• **YOUR OBJECTIVE**
From the data that follows, print exactly the lines starting at the one containing "Screen dimensions: 1280x1052" and ending at the one containing "Click the measurements"; include both of them and nothing more.

• **AVAILABLE RECORDS**
= = = =

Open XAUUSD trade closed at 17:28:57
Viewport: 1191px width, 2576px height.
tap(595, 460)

= = = =

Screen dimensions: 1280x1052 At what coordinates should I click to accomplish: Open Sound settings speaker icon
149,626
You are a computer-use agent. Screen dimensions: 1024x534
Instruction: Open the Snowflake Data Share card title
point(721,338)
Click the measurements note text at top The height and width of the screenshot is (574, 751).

= = = =

• **RESULT**
Screen dimensions: 1280x1052 At what coordinates should I click to accomplish: Open Sound settings speaker icon
149,626
You are a computer-use agent. Screen dimensions: 1024x534
Instruction: Open the Snowflake Data Share card title
point(721,338)
Click the measurements note text at top The height and width of the screenshot is (574, 751).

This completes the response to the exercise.